Source records

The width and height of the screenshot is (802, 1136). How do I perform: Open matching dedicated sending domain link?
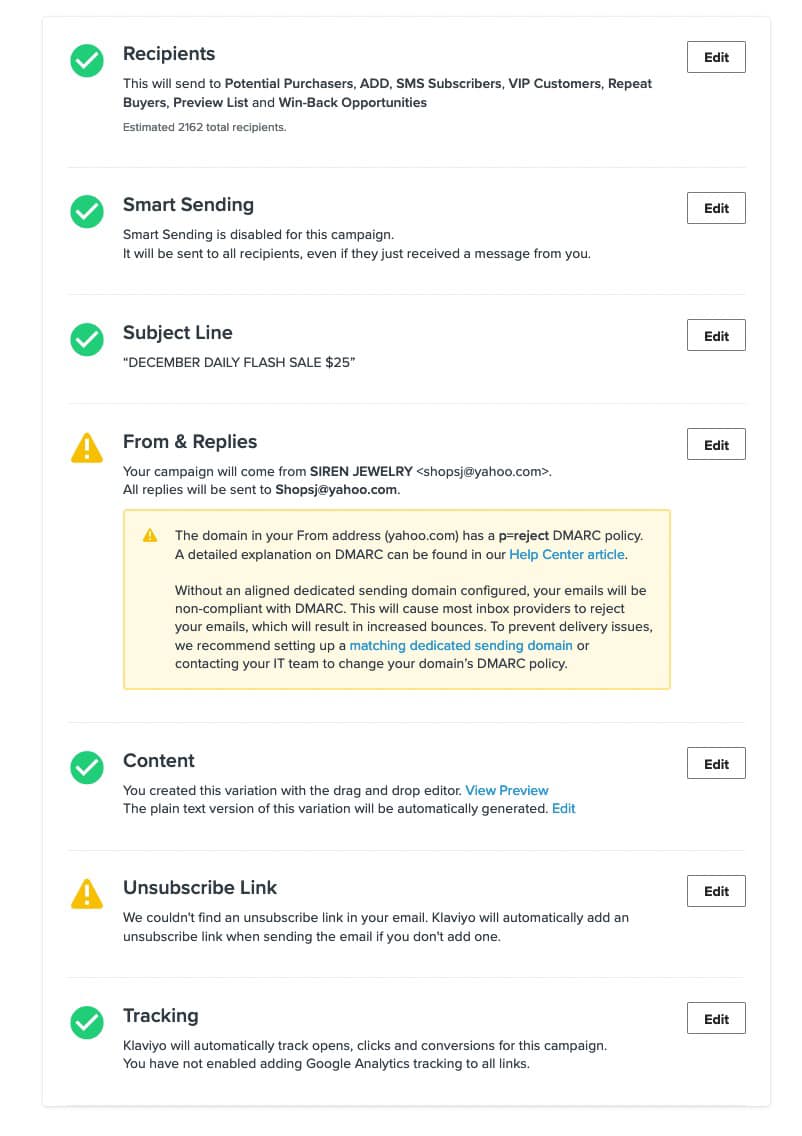click(x=461, y=645)
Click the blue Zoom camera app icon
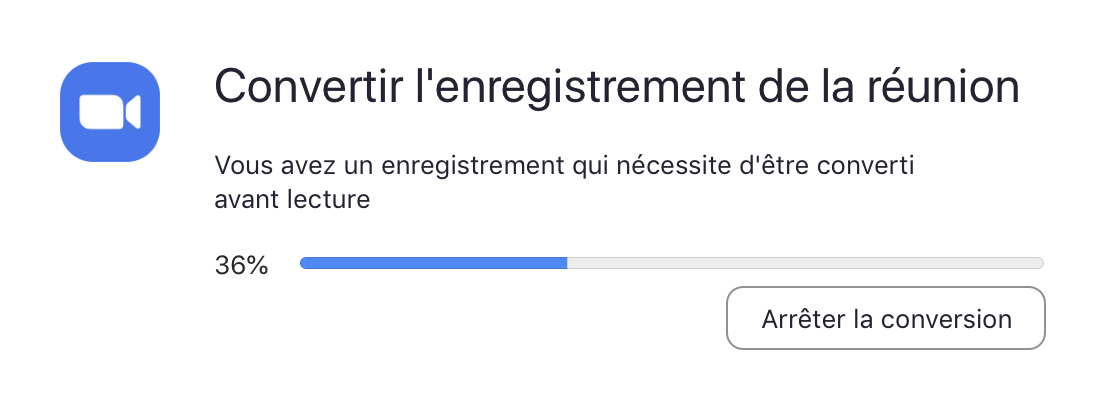 pos(110,111)
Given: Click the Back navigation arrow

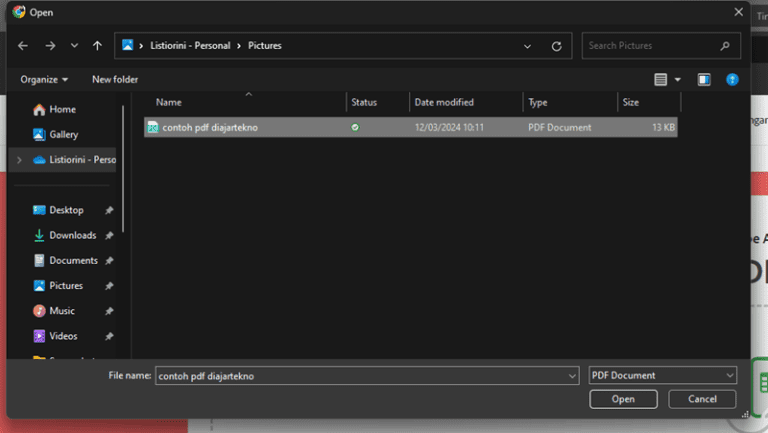Looking at the screenshot, I should tap(23, 46).
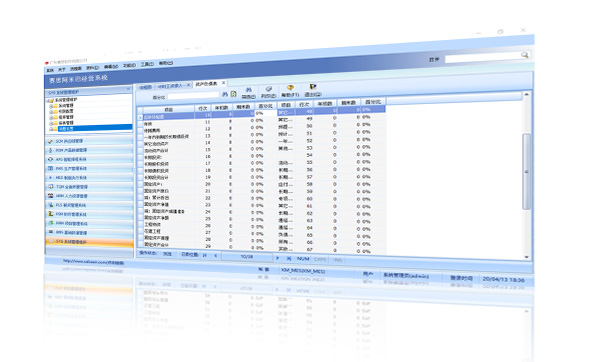Open the HRM module in the sidebar

click(89, 196)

_WORK REQUEST_:
Please copy the lines above, starting at the one that holds "Click the blue Zoom camera app icon" and stopping after the last line, exactly as they appear and minus the pictures.

_ANSWER FOR THE TASK_:
Click the blue Zoom camera app icon
 pos(110,111)
Given: Click the Back navigation arrow

Looking at the screenshot, I should tap(23, 46).
Open the HRM module in the sidebar

click(89, 196)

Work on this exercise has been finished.